Virei rapidamente. Nada. O coração disparado. Acendi a luz principal do banheiro, enchendo o espaço de claridade. Coloquei a cabeça para fora e observei o quarto. Silêncio. Tudo no lugar.

Escovei os dentes e voltei para a cama. Assim que apaguei a luz, o celular brilhou novamente. Uma mensagem. O sono deu lugar ao medo. Abri a notificação.

“Já que escovou os dentes, boa noite.”

A mão tremia. A mensagem não tinha remetente. O quarto estava escuro. E eu não estava mais sozinho.

sexta-feira, 4 de abril de 2025

5ª Sexta-feira - O bambuzal da rua Maia

 


O bambuzal da rua Maia

 

Nala, um motociclista sempre em busca de oportunidades para melhorar sua situação financeira, ouvia frequentemente histórias sobre o bambuzal na esquina da Rua Maia. Era um bambuzal volumoso, com centenas de bambus gigantes, curvados e imponentes. Alguns moradores do bairro diziam que um antigo residente havia escondido uma fortuna entre os bambus, temendo ser roubado, mas morreu antes de revelar o local exato. Em noites específicas, afirmavam ver a figura espectral do homem vigiando seu tesouro, vagando por entre os bambus. Relatavam ainda que aqueles que tentaram encontrar o dinheiro durante o dia nunca tiveram sucesso e, pior, muitos acabaram mortos ou gravemente feridos. Os sobreviventes afirmavam ter visto o velho vigilante do bambuzal rindo. Risadas essas que os atuais moradores também juram ouvir em certas noites.

Para Nala, tudo não passava de uma lenda urbana. Determinou-se a provar que o tesouro era real e que poderia encontrá-lo. Sem contar a ninguém, começou a passar todas as noites pelo bambuzal, esperando ver o tal vigilante.

Nas primeiras noites, tudo parecia normal. A rua silenciosa, o vento sussurrando entre os bambus que, como que dançando, mexiam-se de um lado a outro, mas nada de anormal. No entanto, em uma noite sem lua, enquanto estacionava sua moto em frente ao bambuzal, Nala sentiu um calafrio percorrer sua espinha. O ar parecia mais denso, e uma névoa fina começava a se formar ao redor.

De repente, entre os bambus, uma figura começou a se materializar. Era um homem de aparência envelhecida, roupas gastas e olhos que brilhavam com uma intensidade sobrenatural.
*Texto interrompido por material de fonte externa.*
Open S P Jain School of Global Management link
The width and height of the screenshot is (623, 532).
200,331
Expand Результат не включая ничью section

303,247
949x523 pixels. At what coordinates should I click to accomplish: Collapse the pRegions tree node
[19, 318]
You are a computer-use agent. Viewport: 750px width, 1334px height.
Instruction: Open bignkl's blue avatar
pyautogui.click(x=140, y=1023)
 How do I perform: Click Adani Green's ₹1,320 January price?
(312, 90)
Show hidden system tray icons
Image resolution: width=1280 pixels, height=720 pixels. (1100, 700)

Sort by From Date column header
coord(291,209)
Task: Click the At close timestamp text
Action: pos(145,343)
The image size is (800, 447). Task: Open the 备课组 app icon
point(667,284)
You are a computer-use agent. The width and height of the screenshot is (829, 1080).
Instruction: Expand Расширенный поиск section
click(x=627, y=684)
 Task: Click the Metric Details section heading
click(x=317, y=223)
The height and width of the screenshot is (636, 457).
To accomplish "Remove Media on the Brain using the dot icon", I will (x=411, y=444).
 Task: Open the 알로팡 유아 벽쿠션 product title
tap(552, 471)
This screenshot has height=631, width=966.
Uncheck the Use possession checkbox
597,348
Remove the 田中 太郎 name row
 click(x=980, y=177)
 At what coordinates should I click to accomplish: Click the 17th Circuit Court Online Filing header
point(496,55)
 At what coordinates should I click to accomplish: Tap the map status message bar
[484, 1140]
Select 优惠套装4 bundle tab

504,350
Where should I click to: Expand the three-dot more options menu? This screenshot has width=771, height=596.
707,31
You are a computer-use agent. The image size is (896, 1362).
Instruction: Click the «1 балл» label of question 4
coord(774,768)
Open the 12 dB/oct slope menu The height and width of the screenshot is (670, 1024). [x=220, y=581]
Nala engoliu em seco, mas sua determinação falou mais alto.

 

— Você é quem está guardando o tesouro, velho? — perguntou, tentando manter a voz firme.

 

A figura não respondeu com palavras. Em vez disso, estendeu a mão ossuda, apontando para Nala enquanto caminhava em sua direção. Uma dor aguda atravessou o peito de Nala e, mesmo antes de o espectro alcançá-lo, ele caiu de joelhos, ofegante e sem conseguir respirar.

Visões começaram a inundar sua mente: pessoas sendo arrastadas para dentro do bambuzal, gritos de agonia, olhos cheios de terror. Cada imagem era mais vívida e aterrorizante que a anterior. Nala tentou se levantar, mas suas forças o abandonaram.

A última coisa que viu antes de perder a consciência foi a figura se aproximando, com um sorriso macabro nos lábios.

Na manhã seguinte, moradores encontraram a moto de Nala abandonada em frente ao bambuzal. Não havia sinal dele, apenas marcas profundas no chão, como se alguém tivesse sido arrastado para dentro da vegetação densa.

Aguardaram que Nala retornasse para pegar sua moto, mas ele nunca apareceu.

O único relato sobre esse episódio foi de um vizinho, morador a 100 metros do bambuzal, que acabara de acordar para ir ao trabalho de vigilante noturno e escutou o barulho dos bambus batendo, como se houvesse lá fora uma ventania muito forte. O ruído era intenso, como se os bambus estivessem se contorcendo, mas nem isso foi suficiente para impedi-lo de ouvir um grito de "Não me leve" e a palavra "socorro", que foi sumindo ao fundo, encoberta por risadas.

Assustado, abriu a porta e saiu à varanda, vendo tudo calmo e silencioso.

A lenda do bambuzal na Rua Maia ganhou mais um capítulo sombrio, e ninguém mais ousou desafiar o vigilante do tesouro.